### Opdracht
Zet in de onderstaande gegevens het gedeelte vanaf de regel met "プライバシーポリシー (292, 819)" tot en met de regel met "Получить пароль (104, 217)" om in een genummerde lijst zonder lege regels. Laat de afbeeldingen in uw antwoord weg.

(Gegevens over het vinden van woorden en elementen)
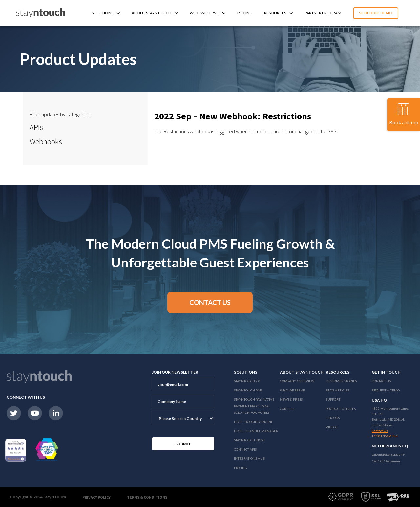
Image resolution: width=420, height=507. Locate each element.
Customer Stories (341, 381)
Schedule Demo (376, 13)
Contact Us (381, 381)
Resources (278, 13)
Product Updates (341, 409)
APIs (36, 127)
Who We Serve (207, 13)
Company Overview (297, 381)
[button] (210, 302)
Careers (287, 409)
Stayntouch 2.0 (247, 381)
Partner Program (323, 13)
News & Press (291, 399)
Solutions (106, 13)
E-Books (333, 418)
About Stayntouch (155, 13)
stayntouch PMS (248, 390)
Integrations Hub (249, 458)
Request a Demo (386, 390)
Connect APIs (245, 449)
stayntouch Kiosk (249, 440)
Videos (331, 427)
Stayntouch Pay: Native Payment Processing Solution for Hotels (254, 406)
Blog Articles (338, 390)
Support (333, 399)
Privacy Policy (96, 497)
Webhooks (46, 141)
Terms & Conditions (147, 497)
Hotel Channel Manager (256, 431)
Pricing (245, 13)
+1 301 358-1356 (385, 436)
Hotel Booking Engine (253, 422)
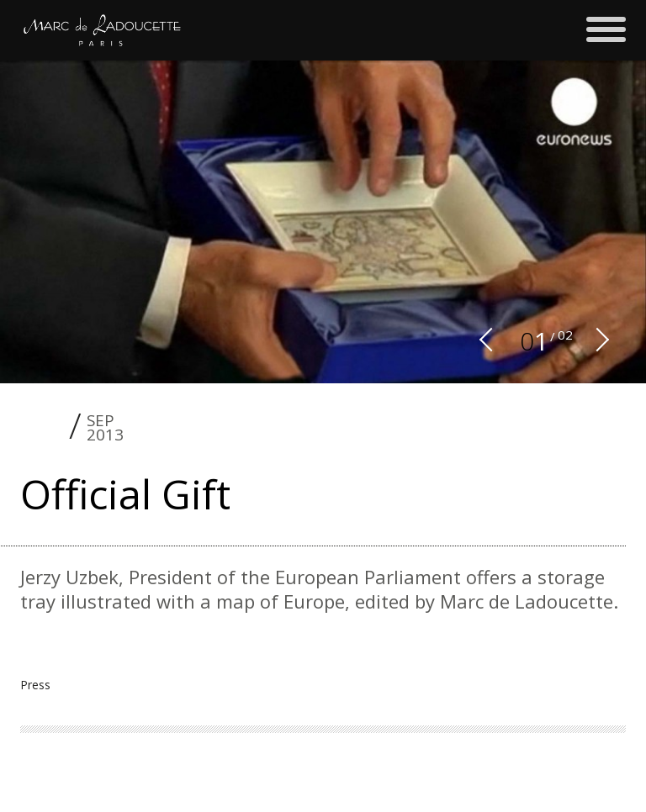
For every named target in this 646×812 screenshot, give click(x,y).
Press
---
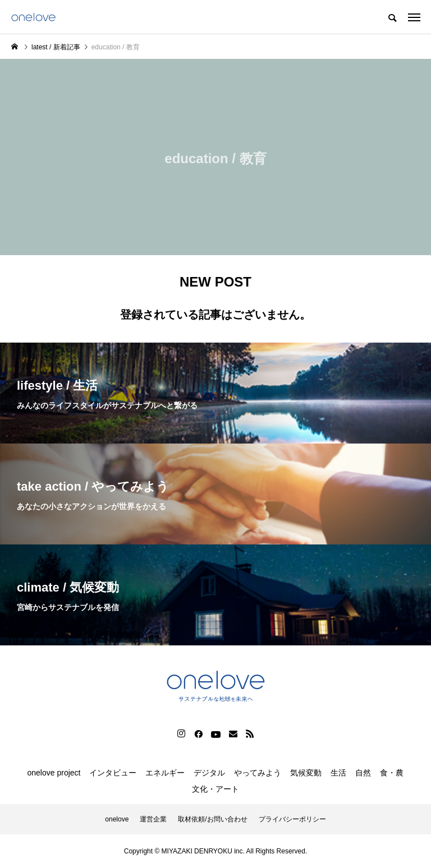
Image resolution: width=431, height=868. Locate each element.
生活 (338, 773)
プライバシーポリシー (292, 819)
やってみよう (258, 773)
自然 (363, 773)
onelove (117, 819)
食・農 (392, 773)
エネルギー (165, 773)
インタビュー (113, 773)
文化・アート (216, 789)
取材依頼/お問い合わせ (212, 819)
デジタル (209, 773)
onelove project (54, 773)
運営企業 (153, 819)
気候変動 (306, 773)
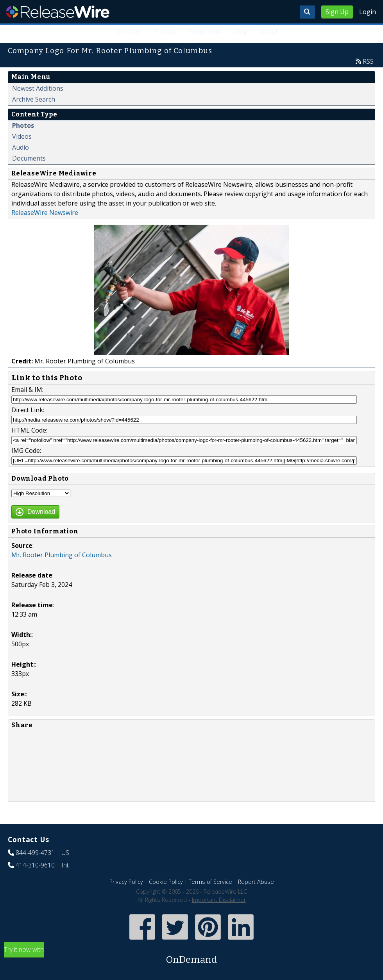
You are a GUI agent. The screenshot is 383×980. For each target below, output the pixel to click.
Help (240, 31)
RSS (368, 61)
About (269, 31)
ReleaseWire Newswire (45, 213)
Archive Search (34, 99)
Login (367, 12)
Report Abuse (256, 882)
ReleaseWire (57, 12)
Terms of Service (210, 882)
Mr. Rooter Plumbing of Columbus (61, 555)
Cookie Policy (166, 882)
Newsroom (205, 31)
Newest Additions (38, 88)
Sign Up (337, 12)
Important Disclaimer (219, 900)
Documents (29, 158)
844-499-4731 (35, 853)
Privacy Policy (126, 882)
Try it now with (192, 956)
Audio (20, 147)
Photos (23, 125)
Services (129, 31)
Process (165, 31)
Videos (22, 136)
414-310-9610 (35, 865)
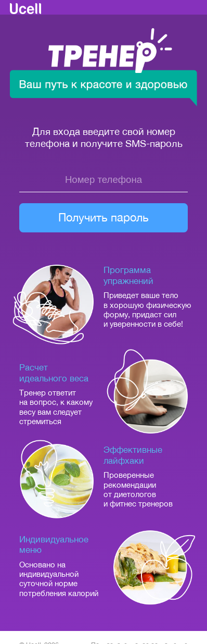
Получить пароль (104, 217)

### Uitwerking
1. プライバシーポリシー (292, 819)
2. やってみよう (258, 773)
3. 自然 (363, 773)
4. onelove (117, 819)
5. 食・農 (392, 773)
6. エネルギー (165, 773)
7. インタビュー (113, 773)
8. 文化・アート (216, 789)
9. 取材依頼/お問い合わせ (212, 819)
10. デジタル (209, 773)
11. onelove project (54, 773)
12. 運営企業 (153, 819)
13. 気候変動 (306, 773)
14. You are a GUI agent. The screenshot is 383×980. For each target below, output the pixel to click.
15. Help (240, 31)
16. RSS (368, 61)
17. About (269, 31)
18. ReleaseWire Newswire (45, 213)
19. Archive Search (34, 99)
20. Login (367, 12)
21. Report Abuse (256, 882)
22. ReleaseWire (57, 12)
23. Terms of Service (210, 882)
24. Mr. Rooter Plumbing of Columbus (61, 555)
25. Cookie Policy (166, 882)
26. Newsroom (205, 31)
27. Newest Additions (38, 88)
28. Sign Up (337, 12)
29. Important Disclaimer (219, 900)
30. Documents (29, 158)
31. 844-499-4731 (35, 853)
32. Privacy Policy (126, 882)
33. Try it now with (192, 956)
34. Audio (20, 147)
35. Photos (23, 125)
36. Services (129, 31)
37. Process (165, 31)
38. Videos (22, 136)
39. 414-310-9610 (35, 865)
40. Получить пароль (104, 217)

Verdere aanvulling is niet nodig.